**DOCUMENT PASSAGE**
---

Agent Performance Optimization Workflow

Systematic improvement of existing agents through performance analysis, prompt engineering, and continuous iteration.

[Extended thinking: Agent optimization requires a data-driven approach combining performance metrics, user feedback analysis, and advanced prompt engineering techniques. Success depends on systematic evaluation, targeted improvements, and rigorous testing with rollback capabilities for production safety.]

Use this skill when

●Improving an existing agent's performance or reliability

●Analyzing failure modes, prompt quality, or tool usage

●Running structured A/B tests or evaluation suites

●Designing iterative optimization workflows for agents

Do not use this skill when

●You are building a brand-new agent from scratch

●There are no metrics, feedback, or test cases available

●The task is unrelated to agent performance or prompt quality

Instructions

1.Establish baseline metrics and collect representative examples.

2.Identify failure modes and prioritize high-impact fixes.

3.Apply prompt and workflow improvements with measurable goals.

4.Validate with tests and roll out changes in controlled stages.

Safety

●Avoid deploying prompt changes without regression testing.

●Roll back quickly if quality or safety metrics regress.

Phase 1: Performance Analysis and Baseline Metrics

Comprehensive analysis of agent performance using context-manager for historical data collection.

---

**EXTRACTED DATA**
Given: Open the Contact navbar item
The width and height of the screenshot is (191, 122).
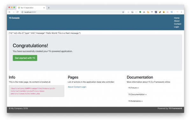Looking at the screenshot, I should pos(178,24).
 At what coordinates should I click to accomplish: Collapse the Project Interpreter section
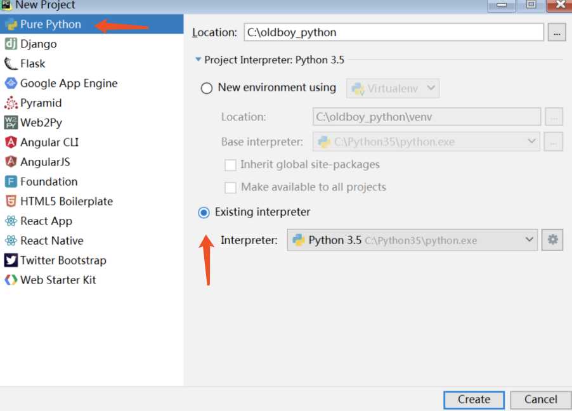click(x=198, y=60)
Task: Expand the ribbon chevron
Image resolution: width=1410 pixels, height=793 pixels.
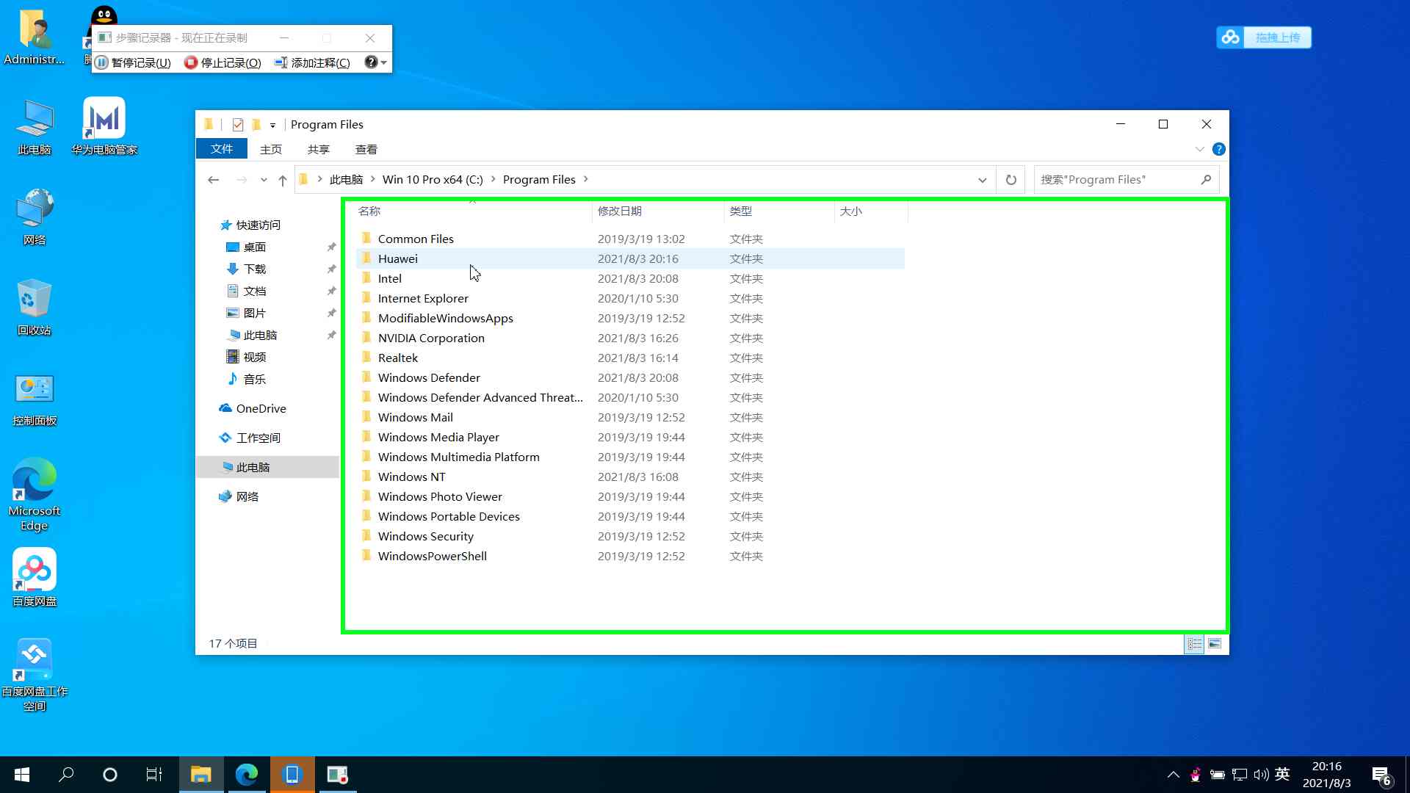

---

**SET OF TASKS**
[1] List each situation that the agent optimization page gives under "Use this skill when".
[2] Gather every line of the entries that contains the string "width". Case counts.

**ANSWERS GIVEN**
[1]
- Improving an existing agent's performance or reliability
- Analyzing failure modes, prompt quality, or tool usage
- Running structured A/B tests or evaluation suites
- Designing iterative optimization workflows for agents

[2]
The width and height of the screenshot is (191, 122).
Image resolution: width=1410 pixels, height=793 pixels.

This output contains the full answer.